A few months back I wrote a rant about how high the prices of shawarma sandwiches are in Jordan. I feel it’s still a relevant topic because like I argued back then, shawarma sandwiches are part of a socio-economic hierarchy of food the most common Jordanian can afford. This is only one of the many reasons you’ll find shawarma vendors packed with people in both abdoun (the rich part of town) and bag3a (or Baqaa) refugee camp (the not so rich part of town). The other reason is that shawarma rocks.
But it’s a topic that’s even more relevant now with the recent shawarma scare in the country. Hundreds fell ill and there was even one or two casualties, all from salomenalla. One guy even missed his wedding.
This has already happened twice in the past year but the latest incident, in bag3a, happened on a larger scale causing the government to essentially ban shawarma in the country.
If you listen to morning radio talk shows like Mohammad Al-Wakeel, you’ll hear a hundred shawarma vendors complaining about the move. But many citizens have praised the move. Opinions are muddled (hence my most recent poll over there on the sidebar).
Some have argued that it’s collective punishment.
Others see the government’s decision as an appropriate and responsible one.
Still, there are those who claim this is the failure of the government to monitor these places and make sure they are adhering to public health and safety codes.
(I should note however that many have since opened, especially in the wealthier part of town where I’m assuming it’s easier to get a clean bill of health. But it was still a rough couple of hours for west Ammanis.)
I personally have no idea where I stand. I’m probably in the ‘all of the above’ category. It is in fact a failure of ministry monitoring, especially since this is the third time it happens. They should’ve been on this since the start of summer when consumption increases as well as the potential of the bacteria to fester in the swelling heat.
At the same time, there are two things you can never mess with in a country and that’s health and security. You don’t want to take chances with people’s lives, hence a mass closure seems like a responsible move. Mass recalls happen all the time in countries all over the world; from food to toys.
Beneath all this there are mumblings in many social circles, about the Minister of Health who many see as inadequate for the position (especially when compared to his predecessor).
But at the core of all this…
The overall effect has been an entire population denied a very common staple (junk) food. The rich can afford it but many of the poor will resent it.

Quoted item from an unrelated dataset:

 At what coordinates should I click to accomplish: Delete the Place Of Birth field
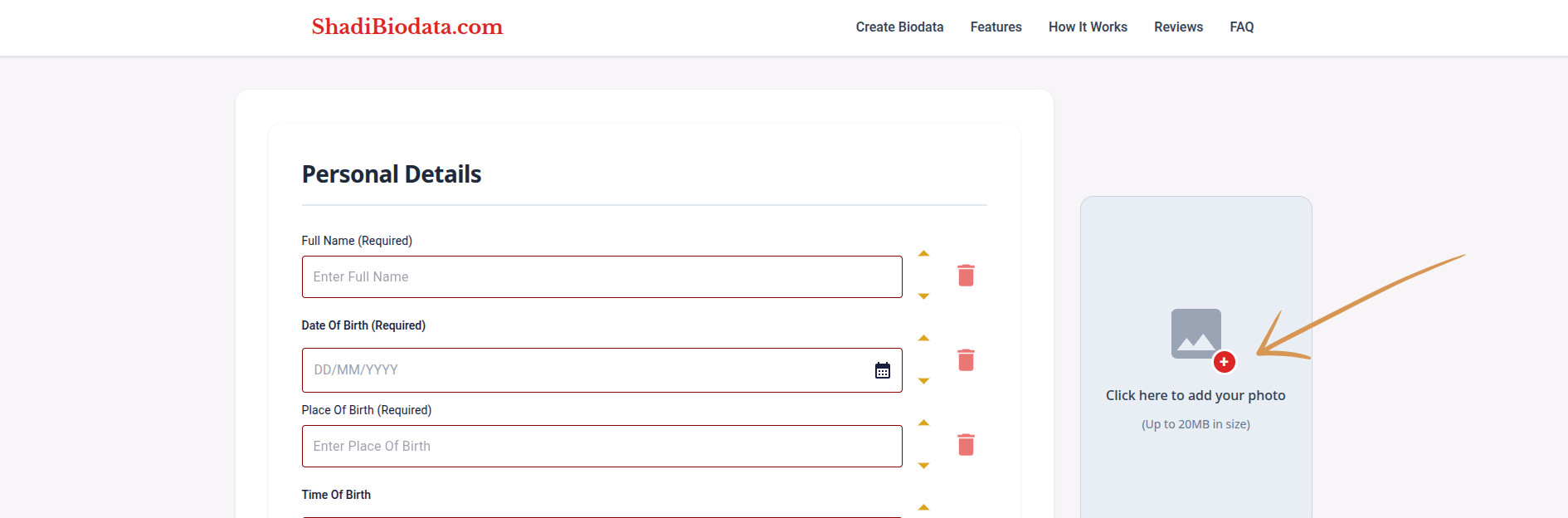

It’s kind of ironic how such a small thing can cause so much social discontent. People would’ve been angrier had this happened a few weeks from now, during Ramadan. And had this been a bread scare, I’m 99% sure there would have been rioting in the streets followed by martial law being declared.
It’s a costly decision economically speaking and I’m sure (or rather, I hope) articles will be written in the days to come about how badly vendors were effected. But then comes the question of whether monetary value should trump the value of life.
This is all the more reason for the Ministry of Health to take their jobs more seriously instead of waiting for something to happen first and then moving into to remedy the situation.
The most costly disruptions always happen when something we take completely for granted stops working for a moment.*
The other irony of all this is…I have never felt more like a shawarma sandwich in my life.